BEGIN Given information

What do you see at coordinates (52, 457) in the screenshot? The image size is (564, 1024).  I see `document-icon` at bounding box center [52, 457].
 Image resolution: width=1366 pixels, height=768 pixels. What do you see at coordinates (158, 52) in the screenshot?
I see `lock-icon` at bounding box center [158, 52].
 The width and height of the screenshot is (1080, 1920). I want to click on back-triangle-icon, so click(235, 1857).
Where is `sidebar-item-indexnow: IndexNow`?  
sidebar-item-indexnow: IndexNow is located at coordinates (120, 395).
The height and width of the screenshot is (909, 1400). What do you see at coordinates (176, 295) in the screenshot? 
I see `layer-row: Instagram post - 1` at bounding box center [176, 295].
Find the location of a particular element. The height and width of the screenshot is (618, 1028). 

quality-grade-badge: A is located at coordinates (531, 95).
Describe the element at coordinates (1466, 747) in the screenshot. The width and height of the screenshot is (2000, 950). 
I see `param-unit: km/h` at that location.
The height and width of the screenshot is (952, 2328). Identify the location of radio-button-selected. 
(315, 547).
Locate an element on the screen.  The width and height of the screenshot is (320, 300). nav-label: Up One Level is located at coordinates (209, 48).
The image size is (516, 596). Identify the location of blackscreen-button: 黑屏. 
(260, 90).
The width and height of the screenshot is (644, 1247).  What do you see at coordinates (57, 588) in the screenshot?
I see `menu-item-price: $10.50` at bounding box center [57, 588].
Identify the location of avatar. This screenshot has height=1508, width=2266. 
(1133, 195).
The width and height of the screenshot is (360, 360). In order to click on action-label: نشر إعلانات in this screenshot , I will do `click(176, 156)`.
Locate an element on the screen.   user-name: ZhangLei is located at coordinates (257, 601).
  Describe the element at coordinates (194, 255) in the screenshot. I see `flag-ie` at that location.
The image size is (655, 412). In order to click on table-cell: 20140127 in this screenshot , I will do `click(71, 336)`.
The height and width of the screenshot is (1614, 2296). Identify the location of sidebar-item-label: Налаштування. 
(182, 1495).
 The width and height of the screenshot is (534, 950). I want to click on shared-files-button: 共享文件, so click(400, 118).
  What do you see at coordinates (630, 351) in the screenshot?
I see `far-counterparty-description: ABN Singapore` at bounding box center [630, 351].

END Given information

• Exercise description
Write out every line of the entries above as a numbered list, skipping any blank lines.

• Solved exercise
1. What do you see at coordinates (52, 457) in the screenshot? The image size is (564, 1024).  I see `document-icon` at bounding box center [52, 457].
2.  Image resolution: width=1366 pixels, height=768 pixels. What do you see at coordinates (158, 52) in the screenshot?
3. I see `lock-icon` at bounding box center [158, 52].
4.  The width and height of the screenshot is (1080, 1920). I want to click on back-triangle-icon, so click(235, 1857).
5. Where is `sidebar-item-indexnow: IndexNow`?  
6. sidebar-item-indexnow: IndexNow is located at coordinates (120, 395).
7. The height and width of the screenshot is (909, 1400). What do you see at coordinates (176, 295) in the screenshot? 
8. I see `layer-row: Instagram post - 1` at bounding box center [176, 295].
9. Find the location of a particular element. The height and width of the screenshot is (618, 1028). 
10. quality-grade-badge: A is located at coordinates (531, 95).
11. Describe the element at coordinates (1466, 747) in the screenshot. The width and height of the screenshot is (2000, 950). 
12. I see `param-unit: km/h` at that location.
13. The height and width of the screenshot is (952, 2328). Identify the location of radio-button-selected. 
14. (315, 547).
15. Locate an element on the screen.  The width and height of the screenshot is (320, 300). nav-label: Up One Level is located at coordinates (209, 48).
16. The image size is (516, 596). Identify the location of blackscreen-button: 黑屏. 
17. (260, 90).
18. The width and height of the screenshot is (644, 1247).  What do you see at coordinates (57, 588) in the screenshot?
19. I see `menu-item-price: $10.50` at bounding box center [57, 588].
20. Identify the location of avatar. This screenshot has height=1508, width=2266. 
21. (1133, 195).
22. The width and height of the screenshot is (360, 360). In order to click on action-label: نشر إعلانات in this screenshot , I will do `click(176, 156)`.
23. Locate an element on the screen.   user-name: ZhangLei is located at coordinates (257, 601).
24.   Describe the element at coordinates (194, 255) in the screenshot. I see `flag-ie` at that location.
25. The image size is (655, 412). In order to click on table-cell: 20140127 in this screenshot , I will do `click(71, 336)`.
26. The height and width of the screenshot is (1614, 2296). Identify the location of sidebar-item-label: Налаштування. 
27. (182, 1495).
28.  The width and height of the screenshot is (534, 950). I want to click on shared-files-button: 共享文件, so click(400, 118).
29.   What do you see at coordinates (630, 351) in the screenshot?
30. I see `far-counterparty-description: ABN Singapore` at bounding box center [630, 351].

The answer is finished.